We offer up to three (3) categorical IR residency positions each year through the NRMP match (1737416A0). The total period of training is six years. If you wish to complete all your training at UVA Medical Center, can rank the joint Surgery/Interventional Radiology Program NRMP Code 1737440P3 One year General Surgery training position. This is a Joint Advanced-Preliminary track between Interventional Radiology-Integrated and General Surgery at the UVA Medical Center. For Interventional Radiology-Integrated Residency applicants who wish to pursue the full course of training at the UVA Medical Center must rank the UVA General Surgery joint preliminary PGY-1 program on the supplemental rank order list.
– Tailored to IR, with extra time on vascular surgery, ICU, and high operative rotations
– 6 weeks of dedicated IR time
– 4-week SICU rotation
– 2 months, vascular surgery, focusing on consults and endovascular cases
– 6 weeks of dedicated IR time
– Core exam
– 6 months IR
– 3 months “AngioClinic”
– 2 weeks in VA setting
– 1 month on non-invasive cardiovascular imaging rotation
In the PGY-5 year, each resident will rotate through 3 months of AngioClinic. This rotation encompasses time on:
- IR clinic
- Neurointerventional Radiology procedures
- Vascular Medicine Clinic and inpatient consults
- Vein Clinic and outpatient procedures
- Dialysis Clinic
- Hepatology Clinic
- IR and hepatobiliary tumor board
- 1 month of dedicated research time
IR Related Rotations
Additional time will be spent on rotations such as neurointerventional radiology and noninvasive peripheral vascular lab. As a PGY-6, in addition to general IR call, residents will take stroke call with the NeuroIR team. Rotations on NeuroIR will allow residents to master catheter skills while treating complex cases including AVMs, aneurysms, carotid disease, and stroke.
Throughout the PGY-5 and PGY-6 years, residents will rotate in the peripheral vascular lab in order to complete the Registered Physician in Vascular Interpretation requirements.
IR residents, NPs, techs, and attendings support our community by participating in loco-regional peripheral artery disease (PAD) screening.
Screening fairs run throughout the year with staff evaluating for PAD, aneurysms, and venous disease.
During PGY 2-6, IR residents will cover IR clinic days, ensuring that they feel comfortable with the pre- and post-procedural care for our patients.
Dual Certificate in Interventional Radiology and Diagnostic Radiology
At the end of residency, and upon successfully passing the ABR Core and Certifying exams, the resident will receive a dual certificate in interventional and diagnostic radiology.
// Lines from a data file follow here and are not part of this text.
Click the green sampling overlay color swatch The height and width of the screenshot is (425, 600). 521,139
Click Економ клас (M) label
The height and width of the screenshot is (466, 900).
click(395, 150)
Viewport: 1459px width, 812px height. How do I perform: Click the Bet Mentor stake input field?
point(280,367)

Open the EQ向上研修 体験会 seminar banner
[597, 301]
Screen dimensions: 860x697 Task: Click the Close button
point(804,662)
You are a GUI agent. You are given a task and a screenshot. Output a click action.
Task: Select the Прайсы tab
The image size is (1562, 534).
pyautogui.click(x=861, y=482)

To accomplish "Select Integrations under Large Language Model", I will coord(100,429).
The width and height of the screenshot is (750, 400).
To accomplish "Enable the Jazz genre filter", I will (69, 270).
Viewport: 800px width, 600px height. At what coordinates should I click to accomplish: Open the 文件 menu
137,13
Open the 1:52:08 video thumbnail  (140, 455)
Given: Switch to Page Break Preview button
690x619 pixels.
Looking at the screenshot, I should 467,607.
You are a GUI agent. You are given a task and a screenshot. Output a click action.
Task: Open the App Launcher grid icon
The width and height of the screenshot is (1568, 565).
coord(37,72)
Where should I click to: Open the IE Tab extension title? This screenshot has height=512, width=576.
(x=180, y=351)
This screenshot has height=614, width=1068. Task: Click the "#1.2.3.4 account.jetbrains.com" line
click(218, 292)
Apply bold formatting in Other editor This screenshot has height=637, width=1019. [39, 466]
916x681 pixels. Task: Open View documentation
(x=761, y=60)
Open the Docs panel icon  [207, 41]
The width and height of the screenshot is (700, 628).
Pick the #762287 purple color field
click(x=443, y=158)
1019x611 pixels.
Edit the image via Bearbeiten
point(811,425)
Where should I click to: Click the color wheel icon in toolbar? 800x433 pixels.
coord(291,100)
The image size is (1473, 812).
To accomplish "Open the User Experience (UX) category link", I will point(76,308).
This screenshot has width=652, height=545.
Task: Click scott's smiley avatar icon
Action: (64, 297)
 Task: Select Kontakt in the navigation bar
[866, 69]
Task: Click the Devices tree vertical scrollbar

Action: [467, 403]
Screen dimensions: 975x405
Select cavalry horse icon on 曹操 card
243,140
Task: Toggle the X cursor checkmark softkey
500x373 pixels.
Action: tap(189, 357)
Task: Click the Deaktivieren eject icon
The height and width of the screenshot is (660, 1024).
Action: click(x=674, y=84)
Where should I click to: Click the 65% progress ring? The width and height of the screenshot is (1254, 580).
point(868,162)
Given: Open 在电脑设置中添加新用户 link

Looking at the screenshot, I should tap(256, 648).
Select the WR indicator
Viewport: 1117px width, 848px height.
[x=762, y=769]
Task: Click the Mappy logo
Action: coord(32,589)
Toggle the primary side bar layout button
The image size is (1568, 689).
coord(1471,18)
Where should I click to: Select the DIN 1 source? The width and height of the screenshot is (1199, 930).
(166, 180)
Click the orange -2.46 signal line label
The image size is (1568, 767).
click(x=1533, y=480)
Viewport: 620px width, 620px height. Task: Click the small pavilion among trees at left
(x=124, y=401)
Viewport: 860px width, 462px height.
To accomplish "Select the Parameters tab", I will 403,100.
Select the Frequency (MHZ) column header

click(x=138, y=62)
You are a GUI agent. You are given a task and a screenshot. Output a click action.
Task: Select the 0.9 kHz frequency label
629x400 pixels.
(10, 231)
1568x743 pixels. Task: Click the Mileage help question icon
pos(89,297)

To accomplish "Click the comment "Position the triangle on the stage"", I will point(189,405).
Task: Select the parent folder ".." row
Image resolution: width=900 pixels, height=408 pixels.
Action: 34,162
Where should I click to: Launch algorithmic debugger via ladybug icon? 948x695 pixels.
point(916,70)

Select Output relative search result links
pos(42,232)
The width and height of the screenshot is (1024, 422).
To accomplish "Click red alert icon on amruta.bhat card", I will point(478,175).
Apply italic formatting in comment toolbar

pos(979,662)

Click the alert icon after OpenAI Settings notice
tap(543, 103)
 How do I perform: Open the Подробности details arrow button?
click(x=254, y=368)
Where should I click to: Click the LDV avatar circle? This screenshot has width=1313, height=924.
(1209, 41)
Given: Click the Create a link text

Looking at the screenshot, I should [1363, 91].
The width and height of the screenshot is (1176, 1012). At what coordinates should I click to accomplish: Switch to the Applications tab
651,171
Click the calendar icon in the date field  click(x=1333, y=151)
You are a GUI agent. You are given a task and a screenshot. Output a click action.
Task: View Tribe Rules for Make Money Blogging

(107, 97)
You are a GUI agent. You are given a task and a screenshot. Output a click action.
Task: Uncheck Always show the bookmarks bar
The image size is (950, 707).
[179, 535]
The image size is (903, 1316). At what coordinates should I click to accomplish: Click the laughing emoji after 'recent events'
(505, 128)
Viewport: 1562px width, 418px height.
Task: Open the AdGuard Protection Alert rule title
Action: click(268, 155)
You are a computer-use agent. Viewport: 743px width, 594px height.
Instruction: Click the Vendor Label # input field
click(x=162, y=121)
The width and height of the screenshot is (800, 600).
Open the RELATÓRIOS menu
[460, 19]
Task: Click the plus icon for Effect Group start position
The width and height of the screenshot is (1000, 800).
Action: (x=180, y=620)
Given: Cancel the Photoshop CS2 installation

Early Specialization in Interventional Radiology (ESIR)
The purpose of ESIR is to offer an alternative pathway for diagnostic radiology residents who indicate an early wish to enter into Interventional Radiology (IR). ESIR training requires residents to complete 12 IR or IR-related rotations during their PGY2 – 5 years, with documentation of having performed 500 IR or IR-related procedures. Diagnostic radiology residents who select to complete the ESIR curriculum and meet the IR procedural requirements, may receive credit for year one, in the IR Residency (Independent), and directly enter into year two of the independent residency, completing training within six years.
The University of Virginia Diagnostic Radiology residency program has received ACGME accreditation and offers this opportunity to our trainees.